Stored data entries
--- START ---

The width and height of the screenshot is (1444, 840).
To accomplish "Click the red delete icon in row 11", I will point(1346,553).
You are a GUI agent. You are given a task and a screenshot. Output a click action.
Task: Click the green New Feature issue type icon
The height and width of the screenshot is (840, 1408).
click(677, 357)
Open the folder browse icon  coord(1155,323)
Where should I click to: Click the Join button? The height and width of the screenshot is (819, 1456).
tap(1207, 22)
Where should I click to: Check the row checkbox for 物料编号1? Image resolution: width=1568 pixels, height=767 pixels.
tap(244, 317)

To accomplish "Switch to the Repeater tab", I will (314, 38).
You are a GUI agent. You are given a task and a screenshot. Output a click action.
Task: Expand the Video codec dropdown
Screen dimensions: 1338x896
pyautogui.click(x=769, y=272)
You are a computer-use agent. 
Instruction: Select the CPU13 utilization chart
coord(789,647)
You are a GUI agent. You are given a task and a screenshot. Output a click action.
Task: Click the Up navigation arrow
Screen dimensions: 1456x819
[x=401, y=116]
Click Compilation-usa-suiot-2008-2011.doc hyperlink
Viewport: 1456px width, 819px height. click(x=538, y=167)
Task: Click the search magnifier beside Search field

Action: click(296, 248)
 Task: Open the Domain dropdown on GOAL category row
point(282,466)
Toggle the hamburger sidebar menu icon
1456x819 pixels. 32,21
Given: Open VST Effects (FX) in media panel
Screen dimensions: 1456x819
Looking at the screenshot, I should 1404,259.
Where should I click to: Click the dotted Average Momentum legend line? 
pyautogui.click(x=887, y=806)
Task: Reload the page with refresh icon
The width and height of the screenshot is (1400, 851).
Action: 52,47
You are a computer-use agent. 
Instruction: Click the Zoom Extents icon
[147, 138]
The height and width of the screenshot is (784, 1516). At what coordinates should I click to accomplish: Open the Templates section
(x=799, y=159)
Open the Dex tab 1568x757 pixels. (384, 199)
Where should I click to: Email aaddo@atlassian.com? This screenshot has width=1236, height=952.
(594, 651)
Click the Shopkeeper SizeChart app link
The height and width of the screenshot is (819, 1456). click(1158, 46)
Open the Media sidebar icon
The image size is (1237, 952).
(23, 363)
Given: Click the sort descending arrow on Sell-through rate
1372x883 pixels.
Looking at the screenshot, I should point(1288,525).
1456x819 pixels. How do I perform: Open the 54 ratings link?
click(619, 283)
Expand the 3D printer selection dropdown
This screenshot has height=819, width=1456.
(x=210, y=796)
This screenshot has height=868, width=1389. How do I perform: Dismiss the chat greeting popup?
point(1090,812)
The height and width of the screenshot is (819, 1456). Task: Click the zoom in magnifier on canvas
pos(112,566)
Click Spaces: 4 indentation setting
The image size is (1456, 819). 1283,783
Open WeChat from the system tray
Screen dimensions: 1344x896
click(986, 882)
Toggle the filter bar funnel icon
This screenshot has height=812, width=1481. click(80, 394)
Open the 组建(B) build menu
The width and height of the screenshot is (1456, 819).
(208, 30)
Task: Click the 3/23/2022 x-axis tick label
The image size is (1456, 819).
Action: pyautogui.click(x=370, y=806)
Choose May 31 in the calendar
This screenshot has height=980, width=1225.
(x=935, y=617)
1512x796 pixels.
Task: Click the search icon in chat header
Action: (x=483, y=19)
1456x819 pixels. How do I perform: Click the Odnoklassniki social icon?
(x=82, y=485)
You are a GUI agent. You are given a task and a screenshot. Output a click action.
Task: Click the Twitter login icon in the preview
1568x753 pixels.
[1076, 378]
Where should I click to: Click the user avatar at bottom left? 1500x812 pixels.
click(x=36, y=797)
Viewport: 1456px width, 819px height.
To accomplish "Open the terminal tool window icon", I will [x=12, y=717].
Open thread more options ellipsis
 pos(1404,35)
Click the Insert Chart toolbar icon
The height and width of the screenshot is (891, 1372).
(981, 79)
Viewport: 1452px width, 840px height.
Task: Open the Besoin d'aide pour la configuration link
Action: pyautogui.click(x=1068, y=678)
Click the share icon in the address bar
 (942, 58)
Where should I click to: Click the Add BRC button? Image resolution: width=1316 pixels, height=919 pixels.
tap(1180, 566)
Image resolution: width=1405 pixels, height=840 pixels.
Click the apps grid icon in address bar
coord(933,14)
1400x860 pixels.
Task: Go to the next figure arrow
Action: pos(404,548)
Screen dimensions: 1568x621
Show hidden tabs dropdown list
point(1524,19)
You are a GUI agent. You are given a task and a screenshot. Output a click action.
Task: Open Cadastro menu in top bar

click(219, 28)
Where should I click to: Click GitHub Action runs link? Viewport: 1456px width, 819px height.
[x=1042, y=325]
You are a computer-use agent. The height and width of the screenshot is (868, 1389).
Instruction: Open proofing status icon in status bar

--- END ---

■ Work required:
Copy the whole of the data above exactly.

■ Reply:
The width and height of the screenshot is (1444, 840).
To accomplish "Click the red delete icon in row 11", I will point(1346,553).
You are a GUI agent. You are given a task and a screenshot. Output a click action.
Task: Click the green New Feature issue type icon
The height and width of the screenshot is (840, 1408).
click(677, 357)
Open the folder browse icon  coord(1155,323)
Where should I click to: Click the Join button? The height and width of the screenshot is (819, 1456).
tap(1207, 22)
Where should I click to: Check the row checkbox for 物料编号1? Image resolution: width=1568 pixels, height=767 pixels.
tap(244, 317)

To accomplish "Switch to the Repeater tab", I will (314, 38).
You are a GUI agent. You are given a task and a screenshot. Output a click action.
Task: Expand the Video codec dropdown
Screen dimensions: 1338x896
pyautogui.click(x=769, y=272)
You are a computer-use agent. 
Instruction: Select the CPU13 utilization chart
coord(789,647)
You are a GUI agent. You are given a task and a screenshot. Output a click action.
Task: Click the Up navigation arrow
Screen dimensions: 1456x819
[x=401, y=116]
Click Compilation-usa-suiot-2008-2011.doc hyperlink
Viewport: 1456px width, 819px height. click(x=538, y=167)
Task: Click the search magnifier beside Search field

Action: click(296, 248)
 Task: Open the Domain dropdown on GOAL category row
point(282,466)
Toggle the hamburger sidebar menu icon
1456x819 pixels. 32,21
Given: Open VST Effects (FX) in media panel
Screen dimensions: 1456x819
Looking at the screenshot, I should 1404,259.
Where should I click to: Click the dotted Average Momentum legend line? 
pyautogui.click(x=887, y=806)
Task: Reload the page with refresh icon
The width and height of the screenshot is (1400, 851).
Action: 52,47
You are a computer-use agent. 
Instruction: Click the Zoom Extents icon
[147, 138]
The height and width of the screenshot is (784, 1516). At what coordinates should I click to accomplish: Open the Templates section
(x=799, y=159)
Open the Dex tab 1568x757 pixels. (384, 199)
Where should I click to: Email aaddo@atlassian.com? This screenshot has width=1236, height=952.
(594, 651)
Click the Shopkeeper SizeChart app link
The height and width of the screenshot is (819, 1456). click(1158, 46)
Open the Media sidebar icon
The image size is (1237, 952).
(23, 363)
Given: Click the sort descending arrow on Sell-through rate
1372x883 pixels.
Looking at the screenshot, I should point(1288,525).
1456x819 pixels. How do I perform: Open the 54 ratings link?
click(619, 283)
Expand the 3D printer selection dropdown
This screenshot has height=819, width=1456.
(x=210, y=796)
This screenshot has height=868, width=1389. How do I perform: Dismiss the chat greeting popup?
point(1090,812)
The height and width of the screenshot is (819, 1456). Task: Click the zoom in magnifier on canvas
pos(112,566)
Click Spaces: 4 indentation setting
The image size is (1456, 819). 1283,783
Open WeChat from the system tray
Screen dimensions: 1344x896
click(986, 882)
Toggle the filter bar funnel icon
This screenshot has height=812, width=1481. click(80, 394)
Open the 组建(B) build menu
The width and height of the screenshot is (1456, 819).
(208, 30)
Task: Click the 3/23/2022 x-axis tick label
The image size is (1456, 819).
Action: pyautogui.click(x=370, y=806)
Choose May 31 in the calendar
This screenshot has height=980, width=1225.
(x=935, y=617)
1512x796 pixels.
Task: Click the search icon in chat header
Action: (x=483, y=19)
1456x819 pixels. How do I perform: Click the Odnoklassniki social icon?
(x=82, y=485)
You are a GUI agent. You are given a task and a screenshot. Output a click action.
Task: Click the Twitter login icon in the preview
1568x753 pixels.
[1076, 378]
Where should I click to: Click the user avatar at bottom left? 1500x812 pixels.
click(x=36, y=797)
Viewport: 1456px width, 819px height.
To accomplish "Open the terminal tool window icon", I will [x=12, y=717].
Open thread more options ellipsis
 pos(1404,35)
Click the Insert Chart toolbar icon
The height and width of the screenshot is (891, 1372).
(981, 79)
Viewport: 1452px width, 840px height.
Task: Open the Besoin d'aide pour la configuration link
Action: pyautogui.click(x=1068, y=678)
Click the share icon in the address bar
 (942, 58)
Where should I click to: Click the Add BRC button? Image resolution: width=1316 pixels, height=919 pixels.
tap(1180, 566)
Image resolution: width=1405 pixels, height=840 pixels.
Click the apps grid icon in address bar
coord(933,14)
1400x860 pixels.
Task: Go to the next figure arrow
Action: pos(404,548)
Screen dimensions: 1568x621
Show hidden tabs dropdown list
point(1524,19)
You are a GUI agent. You are given a task and a screenshot. Output a click action.
Task: Open Cadastro menu in top bar

click(219, 28)
Where should I click to: Click GitHub Action runs link? Viewport: 1456px width, 819px height.
[x=1042, y=325]
You are a computer-use agent. The height and width of the screenshot is (868, 1389).
Instruction: Open proofing status icon in status bar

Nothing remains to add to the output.